Continue the article about the Tulsa doll and toy museum, picking up right after its last sentence.

> **Provided text**:
* * * * * * * * *

Tulsa-Based Doll and Toy Museum a Treasure
By TATYANA NYBORG
Contributing Writer

CURATOR: The owner of the museum, Ida Dennie Willis, shows her 1950s dolls.
Photos by TATYANA NYBORG
The Ida Dennie Willis Museum of Miniatures, Dolls and Toys has a new arrival: several dolls came from Bangkok, and two 1950s dolls were donated by an Oklahoma resident.
The owner of the museum, schoolteacher Ida Willis, began to collect dolls in 1963 and opened the museum in 1992. Later her son bought a beautiful house at 628 N. Country Club Dr. in Tulsa, where the museum is now located.
There are about 2,000 dolls in the Ida Dennie Willis Museum of Miniatures, Dolls and Toys now and many of them are unique. The museum is a good place to study American and world history and culture for children and adults.
There is a collection of Americana which includes historical houses, figurines of presidents of the United States, and dolls representing patriots of the nation, such as Thomas Jefferson, Patrick Henry, Benjamin Franklin and others, all dressed in 18th century clothes. The Old West exhibition of dolls and miniatures is another era to view American history.

* * * * * * * * *

> **Supplied information**:
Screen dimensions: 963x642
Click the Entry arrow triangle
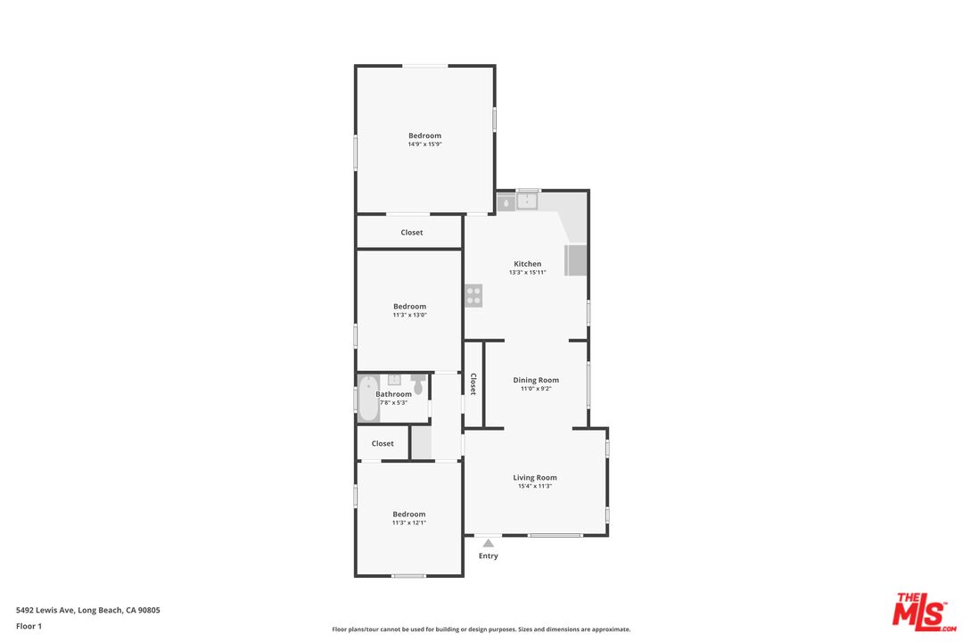pos(489,543)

* * * * * * * * *

> **Reply to the task**:
Ida Willis traveled to different countries such as Canada, France and Mexico and constantly added something to her collection from those visits. The museum houses exhibitions of dolls and miniature furniture from Germany, Japan, India, Russia, China, and Africa. The oldest doll comes from Brazil. It was made approximately in 1850. The skill of the Brazilian who made the doll was good because of tiny details such as wooden rings, bracelets and beads, nails, and fruits in the basket on its head.
Dolls representing royal families over the world are also exhibited, such as the last Russian Czar Nicolas and his wife Alexandra, English King Henry the 8th, Queen Elizabeth, and Princess Diana.
Other collections include ballerina dolls, gypsy dolls and caravans, circus dolls and animals, Barbie dolls and nursery rooms. The museum carries the first Barbie and Ken too. There are also relatively new dolls from the past five years.
Many tiny things in the museum can surprise anybody because of the exact details copied from real, “big” things. Tiny coins, decorative plates and books will awake a person’s imagination, and the books are even readable.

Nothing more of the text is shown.